Movilización Neurodinámica

La neurodinámica clínica se define como la aplicación clínica de la mecánica y la fisiología del sistema nervioso, su relación entre ellas y su integración con la función del sistema músculoesquelético (Shacklock 1995).

Los nervios no son unos meros cables conductores de impulsos, ni mucho menos son estructuras rígidas y pasivas aisladas del entorno en el que existen. En realidad los nervios son estructuras vivas con múltiples y complejas funciones, y que poseen una relación muy estrecha con el medio que les rodea.

Esta relación implica una serie de características mecánicas (fuerzas de tensión, deslizamiento y compresión) y fisiológicas (transporte axonal, flujo sanguíneo intraneural, transmisión de mensajes electroquímicos…) necesarias para el buen funcionamiento del sistema nervioso.

Los nervios se abren paso a través de canales que discurren entre músculos, huesos, fascias, piel… para llegar a los tejidos que inervan.

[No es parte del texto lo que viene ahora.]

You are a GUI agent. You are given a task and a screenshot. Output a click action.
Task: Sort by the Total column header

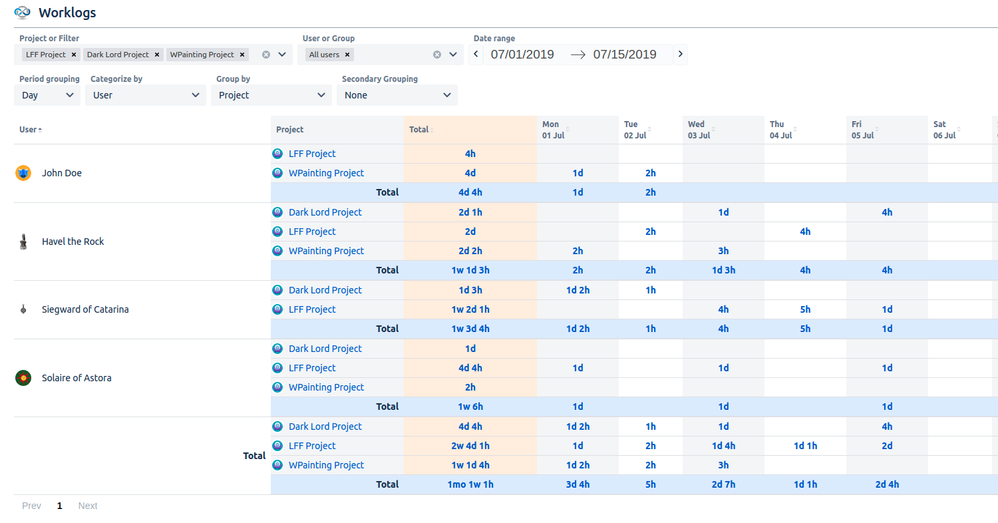pos(419,129)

El paso por estos túneles o interfaces mecánicas puede verse afectado por la patología de los tejidos circundantes, llegando a provocar una disfunción neural.

Esta situación puede provocar dolor procedente del tejido nervioso en ausencia déficits neurológicos detectables (parálisis, parestesia, anestesia…). El fisioterapeuta formado en neurodinámica identifica una serie de signos y síntomas y, a través de unos tests neurodinámicos específicos, deduce si el tejido nervioso está implicado en el proceso doloroso.

Las técnicas empleadas pueden ser pasivas (aplicadas por el fisioterapeuta) o activas (ejercicios específicos) y su objetivo es mejorar la dinámica del tejido neural afectado para reducir los síntomas.